[Material supplied Boundary: Start]
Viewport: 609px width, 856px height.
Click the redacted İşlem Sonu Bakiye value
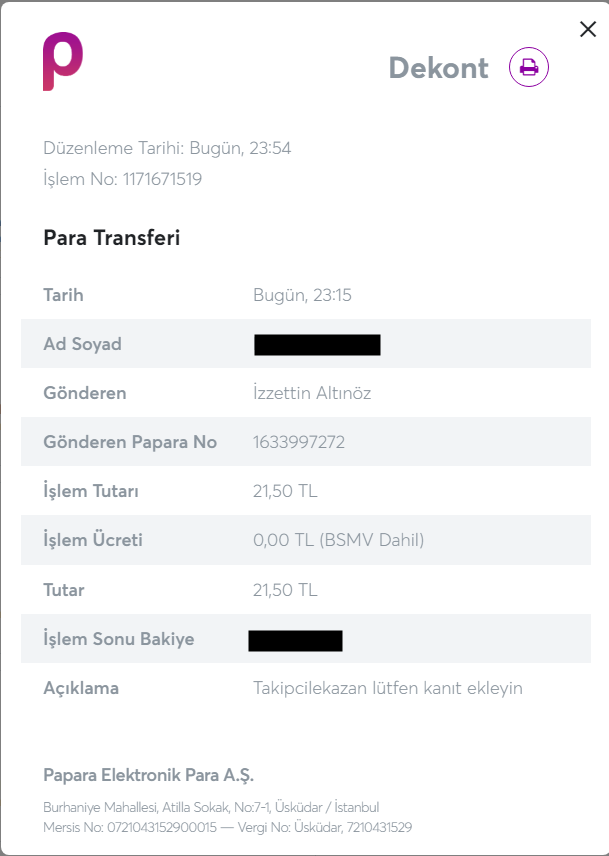(295, 641)
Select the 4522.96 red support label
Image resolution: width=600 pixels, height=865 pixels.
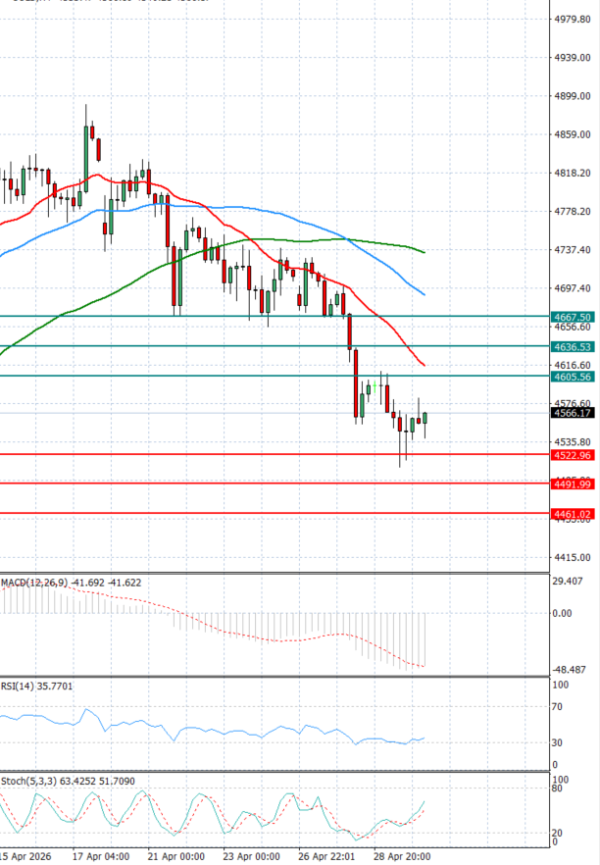point(573,454)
[Material supplied Boundary: End]
What is required -> Write every record out again exactly, omitting the pictures they hold.

Answer for this exercise ->
Viewport: 609px width, 856px height.
Click the redacted İşlem Sonu Bakiye value
(295, 641)
Select the 4522.96 red support label
Image resolution: width=600 pixels, height=865 pixels.
point(573,454)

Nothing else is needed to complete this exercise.